Often, government projects demand that a value-engineered workflow is followed – bringing to the table a multitude of ideas aimed at reducing construction and life-cycle cost of structures while maintaining the required building performance. The process entails presenting questions in all phases of planning, design, and construction – and obtaining answers based on the following project criteria:
- what alternate methods, materials, or processes can perform the same desired function
- evaluating best practices versus reasonable cost to arrive at acceptable substitutions
- comparison of design solutions to determine which answer will perform adequately
- expanding design efforts for those areas where performance or impact is critical
Value engineering answers both how? and why? Simultaneously during all phases of new construction. The concept is not simply focused on cost reduction, it also embraces the value that a systematic, team approach can add to projects. Keeping a close handle on the economics of design and construction, should not limit innovation or quality. Construction economies can be found in many places – such as coordinated labor scheduling or advanced bill of materials solutions.
When value-conscious design decisions are made, an evaluation and comparison of potential solutions are analyzed. When a cost-effective alternative is obtained which satisfies the owner’s requirements, it becomes the chosen solution. The end result is a regulation of costs, without sacrifice to function.
Answering the Challenges of Facilities Planning
The facilities planning stage, when looked at from a value-engineered framework, has less to do with spatial function and layout – and more to do with built-in life cycle performance and facility maintenance reduction, along with acceptable occupant flow. Aligning planning strategies with business strategies requires looking at alternate design and construction methods along with substitute materials which support the vision of all project stakeholders.
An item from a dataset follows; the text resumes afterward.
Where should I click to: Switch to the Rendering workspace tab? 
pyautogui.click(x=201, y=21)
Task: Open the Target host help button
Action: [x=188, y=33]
Urban planning and mixed-used construction are areas where the keen use of space and tight budgets can benefit from value engineering.
Often, the answer lies in working with an outsourced engineering service which can provide fast turn around of multiple conceptual designs for layout comparison, adding value to the planning process. Mass modeling to determine the best site orientation to gain the energy advantages of both shading and sunlight is just one example. The efficiency of using 3D conceptual modeling to quickly visualize and compare alternative structural designs is a critical function within the value-engineering framework.
Applying Value Engineering in the Design Phase
When designing projects with ‘built-in value’, the engineering and design phases offer the greatest opportunity for productivity gains and cost savings. With the use of intelligence-based, computer-aided design (CAD) technology, critical design information is included as part of the graphics layout. This provides for engineering analysis procedures which can mathematical obtain values which support the most economical, yet structurally-sound options.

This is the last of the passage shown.